[Задания]
[A] Выпишите из текста о выступлении Берригана в Нюрнберге фрагмент от «Мы все время» до «из разрушаемого города.».
[B] Где, согласно тексту о выступлении Берригана в Нюрнберге, находится президентская церковь, которую патрулировал Берриган?
[C] Допишите продолжение текста о выступлении Берригана в Нюрнберге, начав сразу после его последнего предложения.

[Текст документа]
-------

У всех в современности и в истории собственные места.

В Нюрнберге очень интересно выступил американский священник Джон Берриган. Он рассказал, как, наслушавшись о религиозности своего президента, патрулировал в Вашингтоне президентскую церковь на 16-й улице, но так и не смог застать в ней господина руководителя своей страны. «Вообще-то, - сказал Берриган, - надо, чтобы духовный уровень каждого, его умение прислушиваться к своей совести и к своему народу, уровень ответственности были ясны для всех. Президент Рейган, к примеру, рассуждает о ракетах, но ведь он находится не на том мыслительном уровне, когда человек отдает себе отчет в том, что такое ядерная боеголовка. Возлагать на него ответственность за „першинги“ - все равно что раздать курам ружья и считать после этого, что в курятнике навсегда воцарился порядок. Германия знает, что такое исторически безответственный лидер...»

Мы все время возвращаемся в глубины здешней истории - да и не такие уж это глубины, если даже я помню...

В зале засмеялись словам Берригана, а затем настала пауза, и снова появился паренек с флейтой и пошел со сцены в зал, между столами и креслами. Вокруг музыки воцарялась тишина, слова окутывались значительностью; паренек играл, ни на кого не глядя, будто знаменитый крысолов из немецкой сказки, тот самый крысолов, что увел некогда всех грызунов из разрушаемого города.

Я видел факиров: как игрой на дудочке сковывали они ядовитейших кобр и змеи покачивались, скованные музыкой, но это так, к слову.

-------

[Записи данных]

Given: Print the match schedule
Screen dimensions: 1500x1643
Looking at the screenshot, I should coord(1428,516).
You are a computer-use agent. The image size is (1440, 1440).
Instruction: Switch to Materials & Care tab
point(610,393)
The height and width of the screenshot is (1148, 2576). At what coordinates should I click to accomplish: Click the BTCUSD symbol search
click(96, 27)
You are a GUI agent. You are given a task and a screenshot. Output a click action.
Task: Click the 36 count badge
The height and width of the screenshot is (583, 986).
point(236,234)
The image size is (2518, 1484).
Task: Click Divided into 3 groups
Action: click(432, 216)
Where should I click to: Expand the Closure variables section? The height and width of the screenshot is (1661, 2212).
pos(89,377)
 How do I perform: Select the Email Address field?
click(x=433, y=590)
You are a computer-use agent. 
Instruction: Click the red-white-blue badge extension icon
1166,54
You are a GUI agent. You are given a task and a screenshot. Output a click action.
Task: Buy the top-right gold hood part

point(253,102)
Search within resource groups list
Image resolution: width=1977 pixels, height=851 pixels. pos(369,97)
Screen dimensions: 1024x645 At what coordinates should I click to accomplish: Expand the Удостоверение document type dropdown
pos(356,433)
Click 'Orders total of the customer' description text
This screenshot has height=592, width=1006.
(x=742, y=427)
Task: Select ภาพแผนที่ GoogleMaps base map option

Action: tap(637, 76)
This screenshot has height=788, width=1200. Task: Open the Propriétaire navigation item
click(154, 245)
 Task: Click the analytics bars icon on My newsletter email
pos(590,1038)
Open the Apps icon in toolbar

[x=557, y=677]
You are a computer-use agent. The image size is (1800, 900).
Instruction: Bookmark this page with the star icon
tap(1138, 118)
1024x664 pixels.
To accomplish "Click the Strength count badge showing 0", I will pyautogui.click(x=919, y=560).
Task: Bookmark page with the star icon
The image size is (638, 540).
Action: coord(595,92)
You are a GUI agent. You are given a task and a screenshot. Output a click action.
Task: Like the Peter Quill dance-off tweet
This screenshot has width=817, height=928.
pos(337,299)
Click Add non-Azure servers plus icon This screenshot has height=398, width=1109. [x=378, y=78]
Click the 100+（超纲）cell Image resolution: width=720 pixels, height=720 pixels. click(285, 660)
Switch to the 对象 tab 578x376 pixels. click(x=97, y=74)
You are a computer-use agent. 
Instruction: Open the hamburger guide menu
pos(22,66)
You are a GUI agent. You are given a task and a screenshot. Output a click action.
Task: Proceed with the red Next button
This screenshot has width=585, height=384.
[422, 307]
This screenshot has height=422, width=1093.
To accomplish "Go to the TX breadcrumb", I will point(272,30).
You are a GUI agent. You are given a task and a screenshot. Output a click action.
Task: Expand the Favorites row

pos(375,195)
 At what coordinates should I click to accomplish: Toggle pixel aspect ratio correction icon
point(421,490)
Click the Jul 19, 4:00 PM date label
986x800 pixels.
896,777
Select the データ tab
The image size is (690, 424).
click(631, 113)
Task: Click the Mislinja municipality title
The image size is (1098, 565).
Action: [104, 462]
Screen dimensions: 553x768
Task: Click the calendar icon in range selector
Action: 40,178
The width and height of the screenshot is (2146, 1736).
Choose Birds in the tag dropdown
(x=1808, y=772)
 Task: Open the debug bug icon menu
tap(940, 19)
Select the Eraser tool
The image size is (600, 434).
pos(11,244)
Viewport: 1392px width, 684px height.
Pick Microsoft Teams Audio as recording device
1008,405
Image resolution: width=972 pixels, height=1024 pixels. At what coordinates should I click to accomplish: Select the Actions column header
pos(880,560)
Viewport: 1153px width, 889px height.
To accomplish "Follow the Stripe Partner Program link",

-------

[Ответы к заданиям]
[A]
Мы все время возвращаемся в глубины здешней истории - да и не такие уж это глубины, если даже я помню...

В зале засмеялись словам Берригана, а затем настала пауза, и снова появился паренек с флейтой и пошел со сцены в зал, между столами и креслами. Вокруг музыки воцарялась тишина, слова окутывались значительностью; паренек играл, ни на кого не глядя, будто знаменитый крысолов из немецкой сказки, тот самый крысолов, что увел некогда всех грызунов из разрушаемого города.

[B] В Вашингтоне, на 16-й улице.

[C]
Постоянно возвращаюсь к музыке, потому что видел в ФРГ подряд несколько концертов, посвященных борьбе за мир; об одном из них я расскажу, это чуть позже, а пока, раз уж я нахожусь именно в этой, а не в другой стране, раздумываю: как же это получилось, что здесь одновременно жили Эйнштейн, Гитлер, Брехт, и так судьба устроила, что каждый из этих людей смог реализовать себя в полной мере? Или это не судьба устроила?

Сколько всего здесь происходило! Я полон почтения: понимаю, как высоко должен подняться гений народа, чтобы достичь таких высот, как германский гений. И в то же время не могу забыть ни одного погибшего на войне; ни одного ребенка, сгоревшего в заколоченном карателями доме; себя простить не могу, своей детской муки и своего детского голода. Но сегодня живем рядом и учимся жить совершенно по-новому - в непростом соседстве, где попытки использовать сегодняшнюю Западную Германию против нас, советских, невольно взбалтывают такие глубины памяти, к которым и прикасаться-то надо в огнеупорных перчатках...

Когда у меня в горле застревают слова, я думаю и говорю о музыке.

Когда погиб генерал Ватутин, под чьим командованием Красная Армия освободила Киев от фашистов, в только что вдохнувшем свободы городе мы пошли в Колонный зал, где лежал погибший Ватутин. Вместе с нами плакали Бетховен и Моцарт, чью музыку играли в зале; плакал Шопен, его Варшава была еще окутана гитлеровской ночью. На каком языке плакали Бетховен и Моцарт? Конечно же это был язык Гёте, а не каркающая речь приказов оккупационных властей. Это была та самая минута ясности, которая поразила в свое время Йоганнеса Бехера: он записал в годы войны, как на поле боя нашли убитого советского бойца - в полевой сумке погибшего лежал томик великого немецкого поэта Гельдерлина, боец переводил его, когда оставалось свободное время от перестрелок с гитлеровцами.

«Гитлеры приходят и уходят...» Жаль все-таки, что приходят...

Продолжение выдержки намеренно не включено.